Exercise description: In the records below, find every line that contains "device" and list it.

(Stored data)

____

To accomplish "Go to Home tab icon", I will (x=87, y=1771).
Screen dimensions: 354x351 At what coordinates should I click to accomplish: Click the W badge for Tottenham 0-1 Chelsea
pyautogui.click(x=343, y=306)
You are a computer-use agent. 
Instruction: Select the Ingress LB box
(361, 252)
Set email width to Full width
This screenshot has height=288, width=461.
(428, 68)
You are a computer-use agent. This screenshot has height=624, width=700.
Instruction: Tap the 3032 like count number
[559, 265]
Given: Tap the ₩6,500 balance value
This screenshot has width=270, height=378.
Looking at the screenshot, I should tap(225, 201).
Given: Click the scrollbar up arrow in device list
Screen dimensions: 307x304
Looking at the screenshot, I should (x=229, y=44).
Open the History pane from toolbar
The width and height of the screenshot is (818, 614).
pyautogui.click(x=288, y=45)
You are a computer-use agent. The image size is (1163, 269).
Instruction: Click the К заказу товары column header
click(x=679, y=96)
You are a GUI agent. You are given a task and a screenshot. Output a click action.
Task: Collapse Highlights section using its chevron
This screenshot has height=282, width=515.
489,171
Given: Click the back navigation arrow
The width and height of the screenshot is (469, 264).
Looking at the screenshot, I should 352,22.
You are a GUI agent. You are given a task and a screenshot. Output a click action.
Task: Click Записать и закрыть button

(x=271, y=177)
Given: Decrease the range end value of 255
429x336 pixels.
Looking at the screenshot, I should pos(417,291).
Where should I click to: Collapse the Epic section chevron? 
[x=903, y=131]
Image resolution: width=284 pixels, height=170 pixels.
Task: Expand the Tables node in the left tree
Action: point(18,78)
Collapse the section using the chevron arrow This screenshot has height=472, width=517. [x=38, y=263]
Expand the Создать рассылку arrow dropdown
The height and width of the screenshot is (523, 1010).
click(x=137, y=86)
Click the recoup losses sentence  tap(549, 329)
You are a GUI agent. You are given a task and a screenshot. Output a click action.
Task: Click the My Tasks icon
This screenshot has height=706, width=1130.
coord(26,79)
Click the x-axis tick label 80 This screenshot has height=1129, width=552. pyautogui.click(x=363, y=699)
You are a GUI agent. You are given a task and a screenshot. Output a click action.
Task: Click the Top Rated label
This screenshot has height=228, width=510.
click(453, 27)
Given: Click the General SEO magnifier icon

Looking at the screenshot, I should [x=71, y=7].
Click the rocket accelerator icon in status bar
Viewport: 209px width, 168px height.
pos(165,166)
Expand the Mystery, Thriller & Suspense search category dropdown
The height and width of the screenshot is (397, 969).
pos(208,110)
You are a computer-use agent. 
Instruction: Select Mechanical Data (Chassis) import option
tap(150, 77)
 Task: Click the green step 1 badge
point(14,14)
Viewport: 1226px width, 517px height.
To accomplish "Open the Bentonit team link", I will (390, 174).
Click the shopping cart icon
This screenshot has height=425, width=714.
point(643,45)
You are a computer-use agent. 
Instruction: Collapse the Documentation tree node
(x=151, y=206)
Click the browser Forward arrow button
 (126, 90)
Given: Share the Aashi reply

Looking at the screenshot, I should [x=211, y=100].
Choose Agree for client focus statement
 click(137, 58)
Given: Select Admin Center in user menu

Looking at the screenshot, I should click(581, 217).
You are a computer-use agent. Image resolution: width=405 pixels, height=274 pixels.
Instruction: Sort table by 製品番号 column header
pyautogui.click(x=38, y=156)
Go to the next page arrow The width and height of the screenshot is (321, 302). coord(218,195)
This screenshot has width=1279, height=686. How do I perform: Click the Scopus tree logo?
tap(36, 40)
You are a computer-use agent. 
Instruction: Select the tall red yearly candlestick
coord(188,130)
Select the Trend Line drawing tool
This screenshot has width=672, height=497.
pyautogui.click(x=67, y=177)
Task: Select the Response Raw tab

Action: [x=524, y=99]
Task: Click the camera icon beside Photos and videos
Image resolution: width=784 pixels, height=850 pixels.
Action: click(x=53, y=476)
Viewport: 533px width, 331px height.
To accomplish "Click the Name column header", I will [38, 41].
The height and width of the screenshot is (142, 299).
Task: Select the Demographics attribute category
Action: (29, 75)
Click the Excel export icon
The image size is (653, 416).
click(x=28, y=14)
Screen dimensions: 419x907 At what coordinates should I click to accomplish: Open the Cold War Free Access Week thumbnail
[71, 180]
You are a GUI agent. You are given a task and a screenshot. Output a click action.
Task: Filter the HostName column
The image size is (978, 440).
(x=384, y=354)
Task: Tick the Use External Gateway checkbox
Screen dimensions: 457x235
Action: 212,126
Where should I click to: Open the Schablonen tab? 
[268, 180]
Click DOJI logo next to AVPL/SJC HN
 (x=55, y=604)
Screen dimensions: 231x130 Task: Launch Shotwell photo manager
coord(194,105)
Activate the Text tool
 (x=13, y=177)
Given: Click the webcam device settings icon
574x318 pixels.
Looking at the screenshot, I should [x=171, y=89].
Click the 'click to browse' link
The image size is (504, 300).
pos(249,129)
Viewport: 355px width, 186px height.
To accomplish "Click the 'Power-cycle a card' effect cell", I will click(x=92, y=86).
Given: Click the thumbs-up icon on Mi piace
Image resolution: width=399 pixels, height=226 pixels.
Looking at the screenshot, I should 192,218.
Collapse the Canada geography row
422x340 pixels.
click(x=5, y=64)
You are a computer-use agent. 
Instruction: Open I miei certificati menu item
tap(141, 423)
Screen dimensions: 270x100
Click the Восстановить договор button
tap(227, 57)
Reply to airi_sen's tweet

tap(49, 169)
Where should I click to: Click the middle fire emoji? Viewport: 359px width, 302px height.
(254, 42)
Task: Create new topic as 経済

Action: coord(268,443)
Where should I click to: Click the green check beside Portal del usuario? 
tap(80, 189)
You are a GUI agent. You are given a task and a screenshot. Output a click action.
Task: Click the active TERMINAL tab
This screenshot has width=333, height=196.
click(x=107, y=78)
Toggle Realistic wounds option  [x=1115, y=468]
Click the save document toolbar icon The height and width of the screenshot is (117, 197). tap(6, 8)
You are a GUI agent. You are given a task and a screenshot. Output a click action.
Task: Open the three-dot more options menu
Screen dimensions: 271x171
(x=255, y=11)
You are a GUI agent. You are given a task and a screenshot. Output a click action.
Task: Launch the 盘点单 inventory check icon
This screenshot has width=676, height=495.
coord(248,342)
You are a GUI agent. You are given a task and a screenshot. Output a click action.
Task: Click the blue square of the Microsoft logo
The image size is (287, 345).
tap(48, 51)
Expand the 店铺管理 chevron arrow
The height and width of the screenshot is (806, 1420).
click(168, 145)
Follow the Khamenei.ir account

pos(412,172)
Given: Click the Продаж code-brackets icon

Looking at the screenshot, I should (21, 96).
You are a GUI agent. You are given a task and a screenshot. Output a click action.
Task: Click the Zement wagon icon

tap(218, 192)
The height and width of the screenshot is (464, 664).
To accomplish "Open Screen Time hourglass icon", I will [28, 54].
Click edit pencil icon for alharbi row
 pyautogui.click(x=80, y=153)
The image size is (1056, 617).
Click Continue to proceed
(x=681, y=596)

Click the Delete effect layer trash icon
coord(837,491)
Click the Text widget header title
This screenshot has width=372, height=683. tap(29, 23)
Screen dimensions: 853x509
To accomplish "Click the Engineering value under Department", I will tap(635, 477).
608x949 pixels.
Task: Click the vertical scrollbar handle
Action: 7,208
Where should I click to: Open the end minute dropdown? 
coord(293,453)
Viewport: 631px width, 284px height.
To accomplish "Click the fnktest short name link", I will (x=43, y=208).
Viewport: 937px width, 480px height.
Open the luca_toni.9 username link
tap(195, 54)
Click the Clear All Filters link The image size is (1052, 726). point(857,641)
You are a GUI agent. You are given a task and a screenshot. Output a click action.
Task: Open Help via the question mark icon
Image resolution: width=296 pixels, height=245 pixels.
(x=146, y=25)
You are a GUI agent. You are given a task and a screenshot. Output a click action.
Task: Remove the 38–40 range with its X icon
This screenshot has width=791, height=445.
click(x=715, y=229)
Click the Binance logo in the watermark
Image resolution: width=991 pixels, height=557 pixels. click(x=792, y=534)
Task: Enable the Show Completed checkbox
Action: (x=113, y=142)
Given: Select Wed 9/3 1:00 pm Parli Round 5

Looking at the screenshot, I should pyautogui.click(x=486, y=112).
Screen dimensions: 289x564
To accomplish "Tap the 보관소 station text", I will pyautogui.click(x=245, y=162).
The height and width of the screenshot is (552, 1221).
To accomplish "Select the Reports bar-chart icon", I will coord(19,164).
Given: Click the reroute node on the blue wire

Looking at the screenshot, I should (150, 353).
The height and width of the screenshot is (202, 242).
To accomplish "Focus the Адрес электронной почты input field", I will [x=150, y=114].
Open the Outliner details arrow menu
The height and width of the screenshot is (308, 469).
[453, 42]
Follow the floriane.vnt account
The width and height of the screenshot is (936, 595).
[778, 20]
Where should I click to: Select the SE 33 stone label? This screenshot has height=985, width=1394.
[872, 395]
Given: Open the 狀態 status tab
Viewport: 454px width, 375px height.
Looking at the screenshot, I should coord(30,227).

____

Written reply:
Given: Click the scrollbar up arrow in device list
Given: Click the webcam device settings icon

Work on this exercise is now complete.